What is needed: Reproduce the data word for word, beginning at the line that contains "[Ceramic hồng-010-Men Ốp" and continuing through the last line of the data. Leave out any pictures.

Material for this task:
──────────

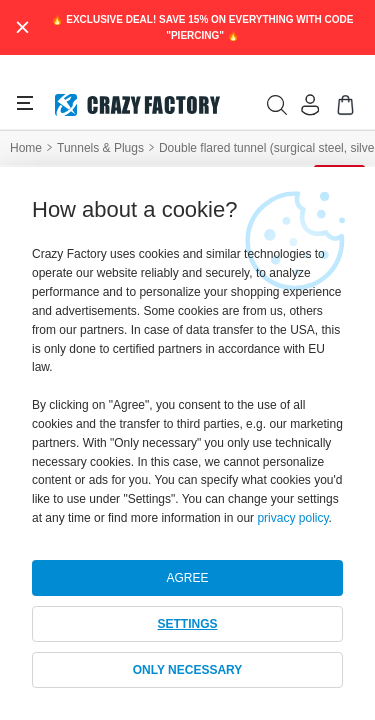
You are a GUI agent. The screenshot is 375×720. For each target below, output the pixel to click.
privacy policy (292, 518)
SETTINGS (187, 624)
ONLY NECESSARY (188, 670)
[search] (277, 105)
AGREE (187, 578)
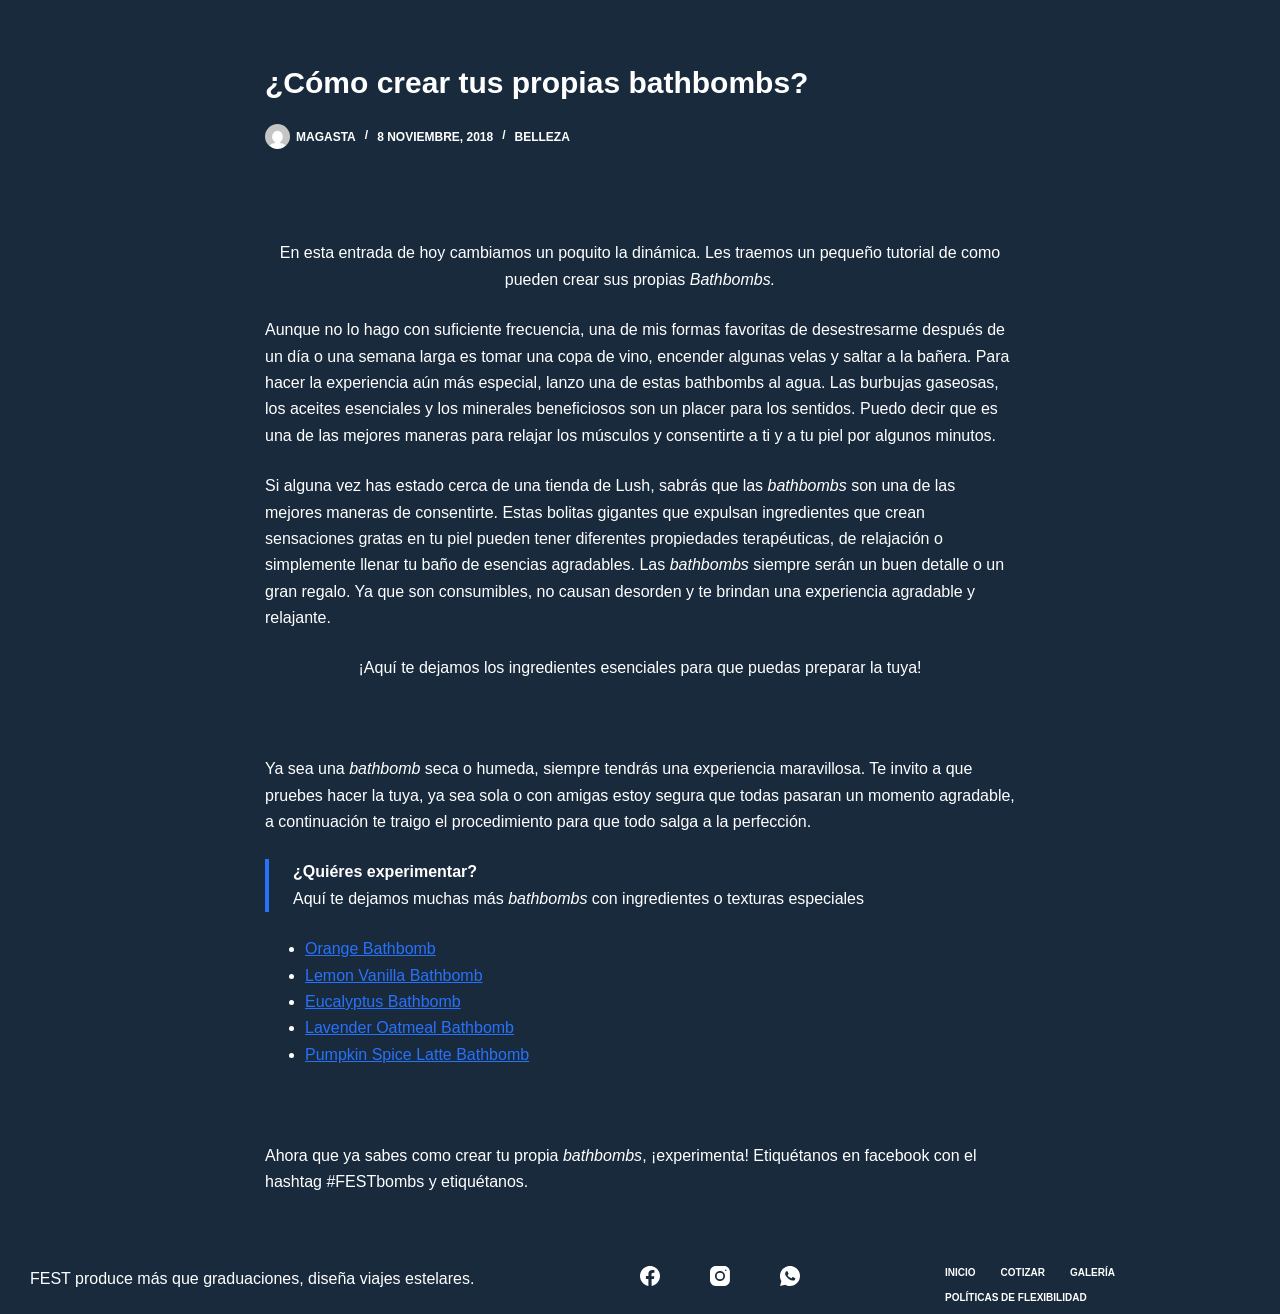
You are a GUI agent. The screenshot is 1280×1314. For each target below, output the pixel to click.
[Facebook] (650, 1276)
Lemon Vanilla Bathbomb (394, 975)
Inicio (960, 1272)
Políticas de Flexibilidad (1016, 1297)
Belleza (542, 137)
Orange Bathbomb (370, 948)
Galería (1092, 1272)
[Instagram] (720, 1276)
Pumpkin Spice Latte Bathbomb (417, 1054)
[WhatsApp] (790, 1276)
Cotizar (1023, 1272)
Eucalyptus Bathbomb (383, 1001)
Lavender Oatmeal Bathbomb (409, 1027)
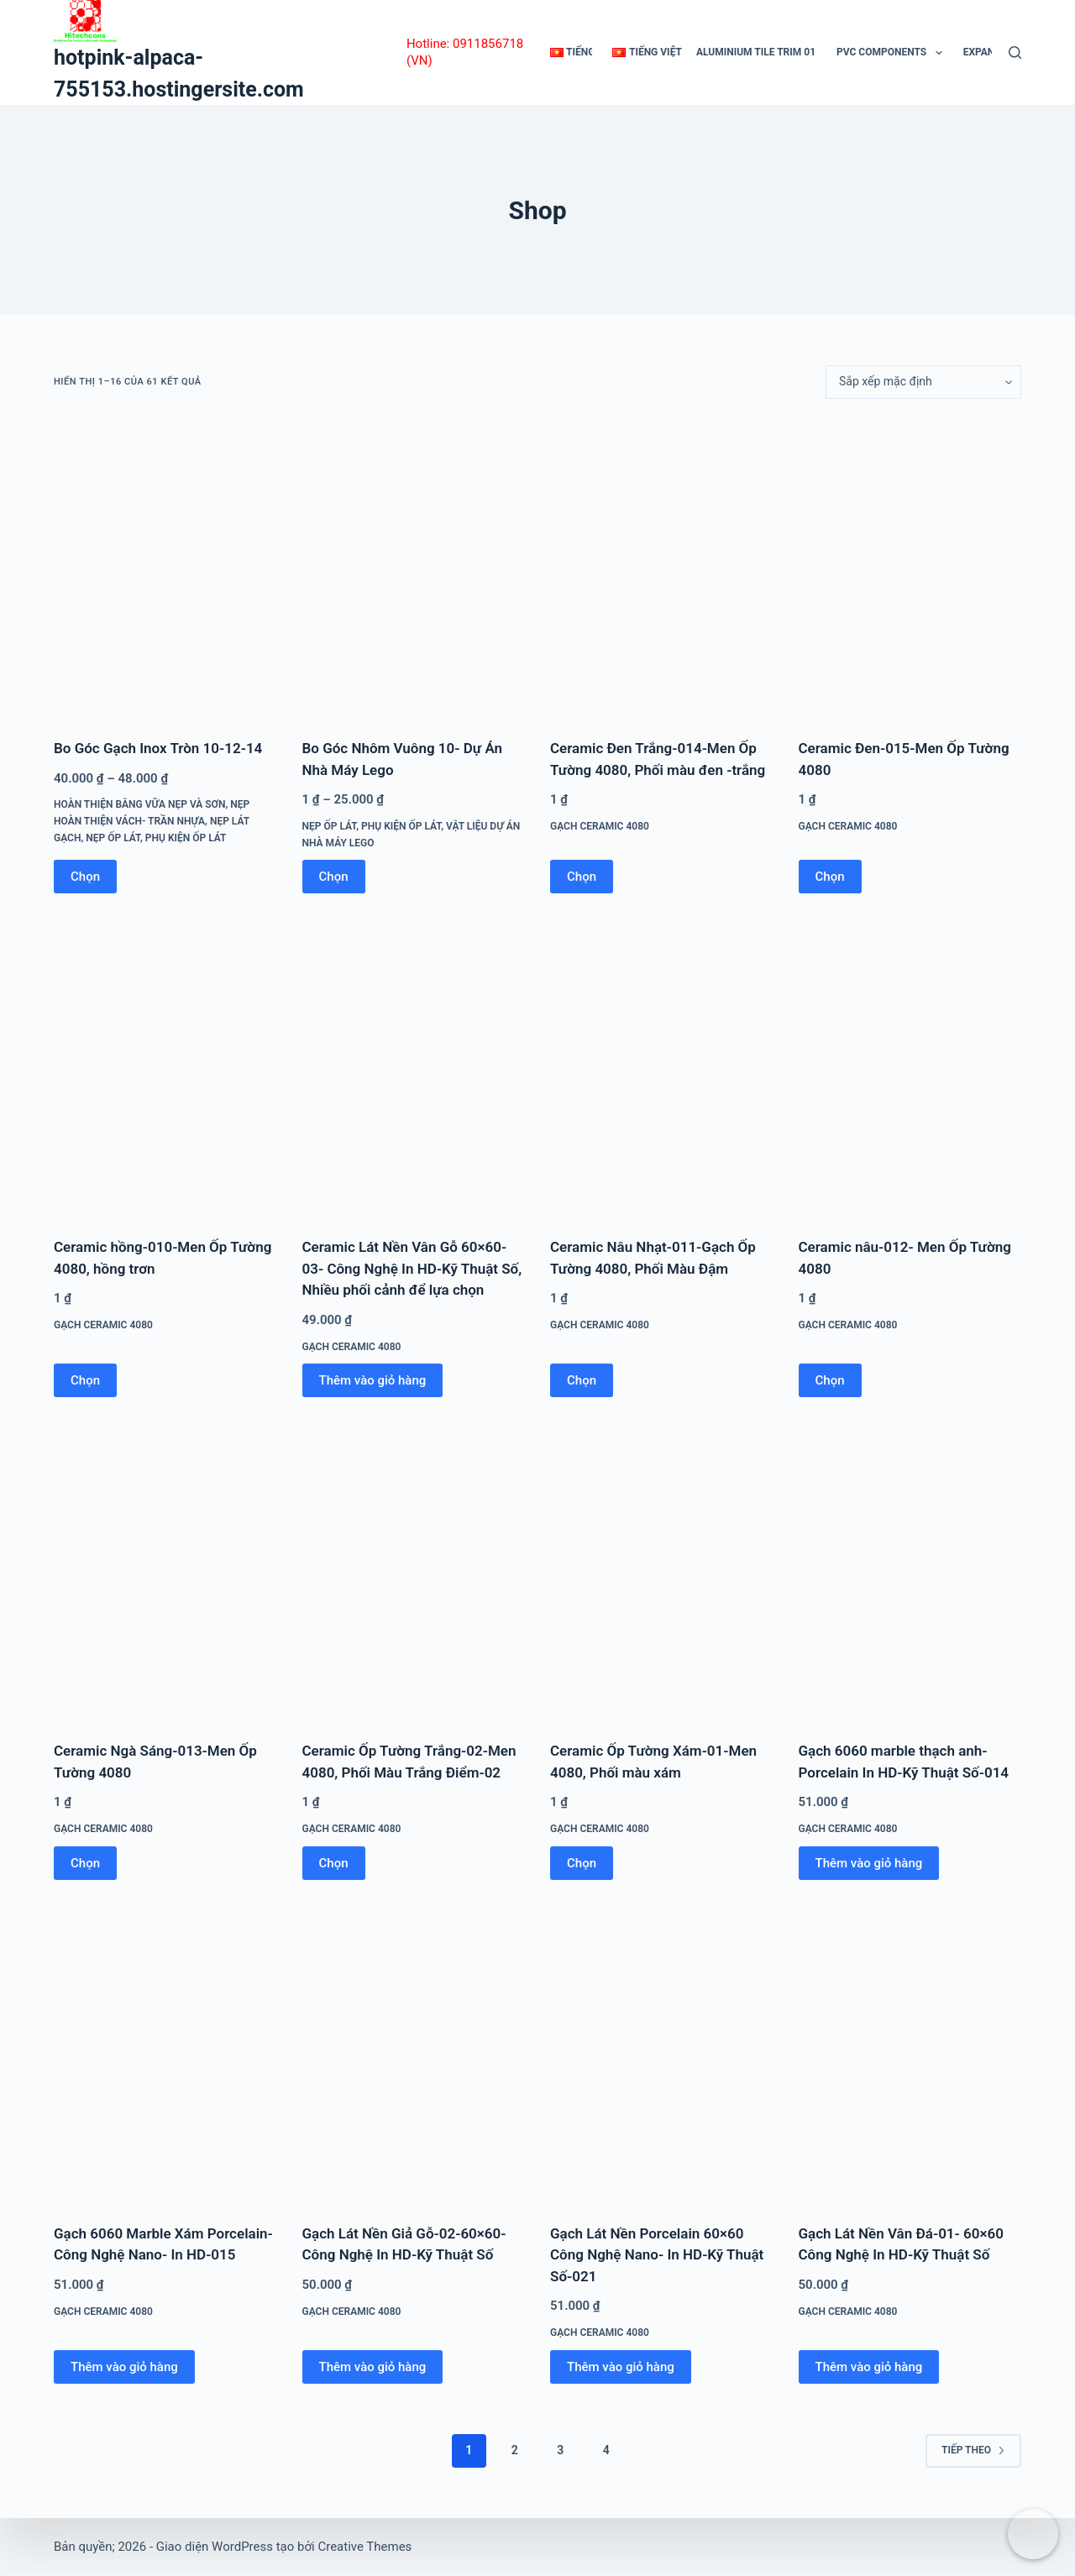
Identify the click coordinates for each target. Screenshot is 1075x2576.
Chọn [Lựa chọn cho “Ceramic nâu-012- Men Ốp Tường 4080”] (830, 1380)
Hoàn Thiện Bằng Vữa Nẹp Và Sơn (139, 804)
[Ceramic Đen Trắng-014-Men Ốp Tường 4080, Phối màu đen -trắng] (661, 568)
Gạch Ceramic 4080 (599, 826)
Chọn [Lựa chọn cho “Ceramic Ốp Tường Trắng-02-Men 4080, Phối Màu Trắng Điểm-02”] (334, 1863)
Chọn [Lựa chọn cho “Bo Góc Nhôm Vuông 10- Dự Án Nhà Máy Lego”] (334, 876)
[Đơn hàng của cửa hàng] (923, 382)
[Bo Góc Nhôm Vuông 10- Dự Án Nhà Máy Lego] (414, 568)
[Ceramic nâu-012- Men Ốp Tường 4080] (910, 1067)
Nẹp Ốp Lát (113, 838)
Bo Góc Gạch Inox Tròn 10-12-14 (158, 748)
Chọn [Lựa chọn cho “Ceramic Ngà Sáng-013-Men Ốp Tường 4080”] (85, 1863)
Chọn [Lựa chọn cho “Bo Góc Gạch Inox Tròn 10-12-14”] (85, 876)
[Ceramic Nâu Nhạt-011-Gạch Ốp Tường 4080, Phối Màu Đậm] (661, 1067)
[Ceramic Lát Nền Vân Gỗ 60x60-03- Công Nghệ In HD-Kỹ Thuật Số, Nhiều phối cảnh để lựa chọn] (414, 1067)
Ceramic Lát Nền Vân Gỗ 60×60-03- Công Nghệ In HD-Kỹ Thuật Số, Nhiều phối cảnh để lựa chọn (412, 1268)
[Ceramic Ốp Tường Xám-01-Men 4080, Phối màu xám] (661, 1571)
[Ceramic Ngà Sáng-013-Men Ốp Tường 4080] (165, 1571)
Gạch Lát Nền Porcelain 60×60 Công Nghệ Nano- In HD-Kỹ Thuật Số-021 (656, 2255)
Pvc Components (892, 53)
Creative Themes (364, 2546)
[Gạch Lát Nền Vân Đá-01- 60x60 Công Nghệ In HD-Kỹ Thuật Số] (910, 2053)
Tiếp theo (973, 2450)
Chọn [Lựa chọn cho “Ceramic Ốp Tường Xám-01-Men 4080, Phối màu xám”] (581, 1863)
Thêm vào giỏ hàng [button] (373, 1380)
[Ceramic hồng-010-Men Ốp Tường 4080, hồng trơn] (165, 1067)
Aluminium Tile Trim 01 (755, 52)
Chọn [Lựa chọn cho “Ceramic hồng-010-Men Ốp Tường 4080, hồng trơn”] (85, 1380)
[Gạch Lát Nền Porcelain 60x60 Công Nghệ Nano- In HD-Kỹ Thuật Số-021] (661, 2053)
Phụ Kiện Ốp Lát (186, 838)
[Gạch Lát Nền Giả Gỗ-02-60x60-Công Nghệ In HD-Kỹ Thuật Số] (414, 2053)
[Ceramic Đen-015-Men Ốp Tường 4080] (910, 568)
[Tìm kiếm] (1015, 52)
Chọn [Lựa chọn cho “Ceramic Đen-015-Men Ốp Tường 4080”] (830, 876)
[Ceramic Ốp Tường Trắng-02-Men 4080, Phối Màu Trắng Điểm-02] (414, 1571)
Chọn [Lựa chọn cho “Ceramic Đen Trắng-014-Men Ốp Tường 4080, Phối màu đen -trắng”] (581, 876)
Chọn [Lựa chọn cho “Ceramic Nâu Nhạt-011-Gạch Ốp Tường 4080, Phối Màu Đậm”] (581, 1380)
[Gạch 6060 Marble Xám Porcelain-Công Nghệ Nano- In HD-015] (165, 2053)
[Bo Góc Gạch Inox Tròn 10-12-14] (165, 568)
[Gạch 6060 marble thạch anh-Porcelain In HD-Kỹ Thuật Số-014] (910, 1571)
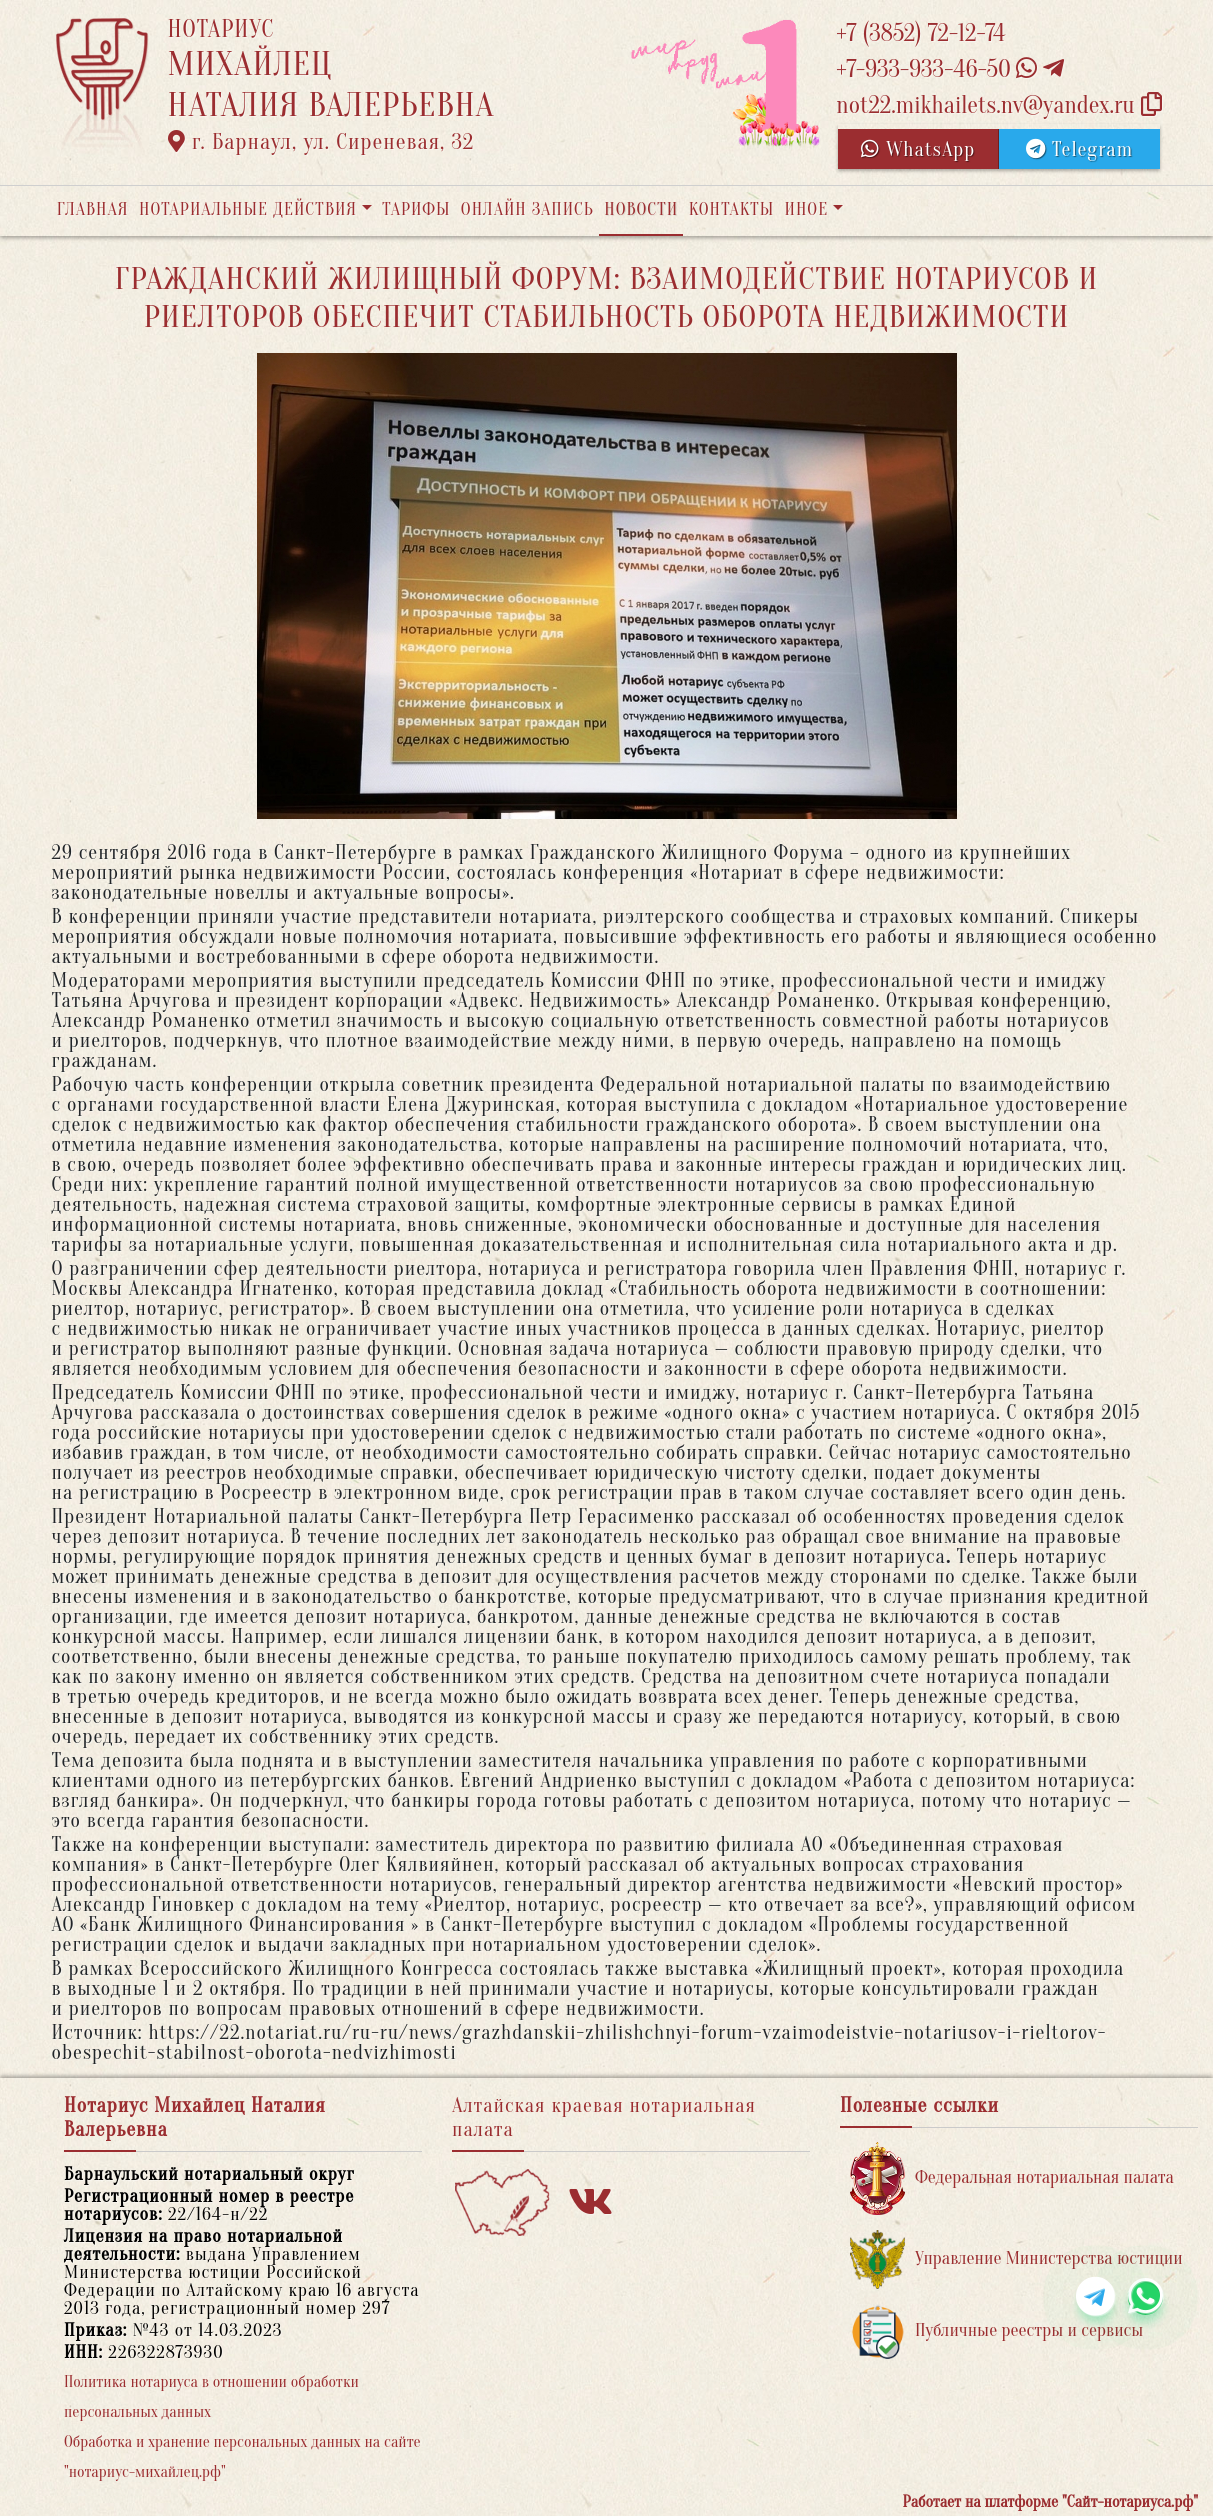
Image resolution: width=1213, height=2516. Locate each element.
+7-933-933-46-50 (950, 69)
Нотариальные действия (248, 209)
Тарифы (416, 209)
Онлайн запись (527, 209)
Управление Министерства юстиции (1016, 2259)
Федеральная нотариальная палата (1012, 2178)
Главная (93, 209)
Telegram (1079, 149)
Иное (806, 209)
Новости (641, 209)
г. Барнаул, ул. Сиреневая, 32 (321, 142)
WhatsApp (918, 149)
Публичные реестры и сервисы (996, 2331)
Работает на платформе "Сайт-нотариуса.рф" (1050, 2502)
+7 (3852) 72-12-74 (920, 33)
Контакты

──────────

In response:
[Ceramic hồng-010-Men Ốp Tường 4080, hồng trơn] (165, 1067)
Aluminium Tile Trim 01 (755, 52)
Chọn [Lựa chọn cho “Ceramic hồng-010-Men Ốp Tường 4080, hồng trơn”] (85, 1380)
[Gạch Lát Nền Porcelain 60x60 Công Nghệ Nano- In HD-Kỹ Thuật Số-021] (661, 2053)
Phụ Kiện Ốp Lát (186, 838)
[Gạch Lát Nền Giả Gỗ-02-60x60-Công Nghệ In HD-Kỹ Thuật Số] (414, 2053)
[Ceramic Đen-015-Men Ốp Tường 4080] (910, 568)
[Tìm kiếm] (1015, 52)
Chọn [Lựa chọn cho “Ceramic Đen-015-Men Ốp Tường 4080”] (830, 876)
[Ceramic Ốp Tường Trắng-02-Men 4080, Phối Màu Trắng Điểm-02] (414, 1571)
Chọn [Lựa chọn cho “Ceramic Đen Trắng-014-Men Ốp Tường 4080, Phối màu đen -trắng”] (581, 876)
Chọn [Lựa chọn cho “Ceramic Nâu Nhạt-011-Gạch Ốp Tường 4080, Phối Màu Đậm”] (581, 1380)
[Gạch 6060 Marble Xám Porcelain-Công Nghệ Nano- In HD-015] (165, 2053)
[Bo Góc Gạch Inox Tròn 10-12-14] (165, 568)
[Gạch 6060 marble thạch anh-Porcelain In HD-Kỹ Thuật Số-014] (910, 1571)
Image resolution: width=1213, height=2516. Locate each element.
+7-933-933-46-50 (950, 69)
Нотариальные действия (248, 209)
Тарифы (416, 209)
Онлайн запись (527, 209)
Управление Министерства юстиции (1016, 2259)
Федеральная нотариальная палата (1012, 2178)
Главная (93, 209)
Telegram (1079, 149)
Иное (806, 209)
Новости (641, 209)
г. Барнаул, ул. Сиреневая, 32 (321, 142)
WhatsApp (918, 149)
Публичные реестры и сервисы (996, 2331)
Работает на платформе "Сайт-нотариуса.рф" (1050, 2502)
+7 (3852) 72-12-74 (920, 33)
Контакты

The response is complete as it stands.